I slip out of bed and out the back door to see if a tromp through the pasture will cool my heels. Despite the hanging humidity, the grass is cool, dewy.
I reach the rise of the hill to peek at the waning moon and come to an abrupt stop. There in the pasture are most of the farm animals, arraigned in a semi-circle around our plow-horse, Romeo.
He’s reading from a battered, leather-bound book.
He stops and all the animals cast their eyes in my direction; in the moonlight, they appear as a greenish, electric-candy glow.
Belle, out boarder collie, trots over slowly and sits at my feet.
“Don’t be alarmed,” she says.
I’m the one rendered speechless.
“Please, join us,” Romeo says, shaking his great chestnut mane.
“Yes, pleaaaase, join us,” say the lambs, in unison.
I take a seat, mindful that I’m in a pasture full of farm animals, next to Belle. I run a hand through her silken fur as Romeo clears his throat and picks up where he left off.
After several minutes, I lean into Belle’s ear and whisper.
“The Bible, seriously?”
“If you’d just think about it, it makes perfect sense, don’t you think?”


I was sitting at the barber’s waiting my turn, listening to the tale of the guy sitting in the chair.
He’s 54 and on the same day he got his first retirement check, his doctor told him he had stage 4 pancreatic cancer.
That was six months ago.
He’s going through chemo, but knows it’s a done deal. So his wife retired Friday and they plan on spending what time he has left doing as much as the couple had planned to do in retirement.
Time will be short. He knows it. But he’s got this attitude of moving forward at all costs.
“It’s going to kill me, I know it, but I’m not dead today,” he said.

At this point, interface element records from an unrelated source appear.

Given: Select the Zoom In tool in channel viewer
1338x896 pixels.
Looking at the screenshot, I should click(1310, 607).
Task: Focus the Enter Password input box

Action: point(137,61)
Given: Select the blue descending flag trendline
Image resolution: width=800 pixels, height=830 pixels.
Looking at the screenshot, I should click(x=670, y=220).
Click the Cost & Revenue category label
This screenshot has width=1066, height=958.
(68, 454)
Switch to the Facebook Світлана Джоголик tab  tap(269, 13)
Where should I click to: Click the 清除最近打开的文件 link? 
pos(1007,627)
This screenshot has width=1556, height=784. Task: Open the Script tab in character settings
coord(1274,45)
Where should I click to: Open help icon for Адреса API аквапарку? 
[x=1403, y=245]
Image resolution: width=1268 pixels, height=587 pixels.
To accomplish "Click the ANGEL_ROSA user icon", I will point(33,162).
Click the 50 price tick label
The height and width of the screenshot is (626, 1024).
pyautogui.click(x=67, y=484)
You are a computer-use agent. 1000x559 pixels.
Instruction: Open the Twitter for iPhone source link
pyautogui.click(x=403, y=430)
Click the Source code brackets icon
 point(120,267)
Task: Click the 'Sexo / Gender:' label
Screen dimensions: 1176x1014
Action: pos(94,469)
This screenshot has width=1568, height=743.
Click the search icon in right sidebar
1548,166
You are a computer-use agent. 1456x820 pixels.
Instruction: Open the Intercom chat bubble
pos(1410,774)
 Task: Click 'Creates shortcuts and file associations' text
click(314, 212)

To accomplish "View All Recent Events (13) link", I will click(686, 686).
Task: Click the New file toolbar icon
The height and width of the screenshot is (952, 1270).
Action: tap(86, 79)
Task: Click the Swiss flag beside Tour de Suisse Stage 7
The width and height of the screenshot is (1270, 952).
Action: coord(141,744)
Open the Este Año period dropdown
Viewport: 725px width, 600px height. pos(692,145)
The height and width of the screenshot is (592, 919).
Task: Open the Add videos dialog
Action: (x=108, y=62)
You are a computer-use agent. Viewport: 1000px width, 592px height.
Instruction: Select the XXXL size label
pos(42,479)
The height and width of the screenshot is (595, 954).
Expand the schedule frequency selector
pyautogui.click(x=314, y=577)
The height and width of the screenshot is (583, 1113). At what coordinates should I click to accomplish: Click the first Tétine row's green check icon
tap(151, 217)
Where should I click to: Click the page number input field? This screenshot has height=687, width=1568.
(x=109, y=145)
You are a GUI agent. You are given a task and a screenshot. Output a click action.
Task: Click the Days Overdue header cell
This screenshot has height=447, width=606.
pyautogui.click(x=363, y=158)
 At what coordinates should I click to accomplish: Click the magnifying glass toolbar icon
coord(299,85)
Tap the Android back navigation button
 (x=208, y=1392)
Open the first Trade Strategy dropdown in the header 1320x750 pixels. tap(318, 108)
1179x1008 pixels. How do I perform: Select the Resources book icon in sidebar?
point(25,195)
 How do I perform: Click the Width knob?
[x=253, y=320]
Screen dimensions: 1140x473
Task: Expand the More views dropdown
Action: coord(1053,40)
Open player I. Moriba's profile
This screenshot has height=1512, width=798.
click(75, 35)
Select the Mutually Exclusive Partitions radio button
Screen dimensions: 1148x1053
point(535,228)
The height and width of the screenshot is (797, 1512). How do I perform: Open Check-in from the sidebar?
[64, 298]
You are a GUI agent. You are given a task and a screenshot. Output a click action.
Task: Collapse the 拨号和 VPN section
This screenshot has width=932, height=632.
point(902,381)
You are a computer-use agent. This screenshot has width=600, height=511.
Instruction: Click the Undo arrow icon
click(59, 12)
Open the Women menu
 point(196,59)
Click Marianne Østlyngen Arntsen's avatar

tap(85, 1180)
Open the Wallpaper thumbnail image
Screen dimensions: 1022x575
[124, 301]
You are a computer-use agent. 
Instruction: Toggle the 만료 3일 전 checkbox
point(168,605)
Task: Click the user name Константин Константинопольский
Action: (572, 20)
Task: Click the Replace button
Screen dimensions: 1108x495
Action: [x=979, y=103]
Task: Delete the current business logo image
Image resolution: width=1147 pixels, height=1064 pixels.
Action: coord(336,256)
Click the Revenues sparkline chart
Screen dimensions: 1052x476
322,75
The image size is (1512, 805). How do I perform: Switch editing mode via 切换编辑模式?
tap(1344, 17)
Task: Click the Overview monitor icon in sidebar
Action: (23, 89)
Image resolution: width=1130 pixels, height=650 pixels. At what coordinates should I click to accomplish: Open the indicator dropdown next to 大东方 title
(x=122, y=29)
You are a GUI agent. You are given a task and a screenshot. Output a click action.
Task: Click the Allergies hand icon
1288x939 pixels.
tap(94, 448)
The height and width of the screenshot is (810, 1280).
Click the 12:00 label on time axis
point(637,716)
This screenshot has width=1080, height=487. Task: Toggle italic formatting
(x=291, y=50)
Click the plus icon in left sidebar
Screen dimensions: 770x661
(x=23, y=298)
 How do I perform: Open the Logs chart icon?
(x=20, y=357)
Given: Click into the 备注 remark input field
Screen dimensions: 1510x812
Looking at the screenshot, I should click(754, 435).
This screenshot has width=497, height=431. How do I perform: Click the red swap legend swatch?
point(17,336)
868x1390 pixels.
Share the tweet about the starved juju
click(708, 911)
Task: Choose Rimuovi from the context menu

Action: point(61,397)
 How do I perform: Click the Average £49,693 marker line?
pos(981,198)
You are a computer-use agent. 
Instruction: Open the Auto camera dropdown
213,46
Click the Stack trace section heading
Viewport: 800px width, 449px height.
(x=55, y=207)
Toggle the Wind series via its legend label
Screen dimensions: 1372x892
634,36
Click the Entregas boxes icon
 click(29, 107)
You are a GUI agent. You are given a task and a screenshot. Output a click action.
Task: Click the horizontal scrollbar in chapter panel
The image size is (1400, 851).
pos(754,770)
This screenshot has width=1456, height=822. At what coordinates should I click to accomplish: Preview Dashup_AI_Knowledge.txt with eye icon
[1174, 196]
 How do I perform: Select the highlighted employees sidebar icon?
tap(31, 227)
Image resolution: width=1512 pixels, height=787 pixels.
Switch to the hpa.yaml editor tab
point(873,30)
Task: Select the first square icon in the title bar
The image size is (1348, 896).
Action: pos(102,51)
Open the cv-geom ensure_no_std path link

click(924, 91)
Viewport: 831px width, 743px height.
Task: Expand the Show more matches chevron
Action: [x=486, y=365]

And I’m worried about my life.

OneWord, Hairdo

Ooofha. Hairdo. And 60 seconds to writer about it. It's a OneWord challenge. And this pops out:

Tired of my station in life, I skipped my barber’s chair and went into a fancy salon and asked for a new hairdo.
The lady studied me intently as I sank into her chair. She puts the points of a pair of scissors to her chin and tips her head. A multitude of piercings jangle through her hair, which is streaked in mauve and spiked like the fins of a Cadillac.
She smiles and I begin to think that this isn’t such a good idea.
But the shampoo and conditioner feels good – who knew conditioning promotes stronger follicles? – and by the time she gets to work, I’m feeling relaxed.
In minutes, she’s done.
My hair looks like it did before I walked in, just shorter.
The bill is $68.
Two weeks later, I’m sitting at my barber’s place, thumbing through a girlie magazine and waiting my turn.
“Why so glum?” he asks, tucking tissue into my collar.
“I cheated on you.”
“I forgive you,” he says, the buzz of clippers drowning out his disappointment.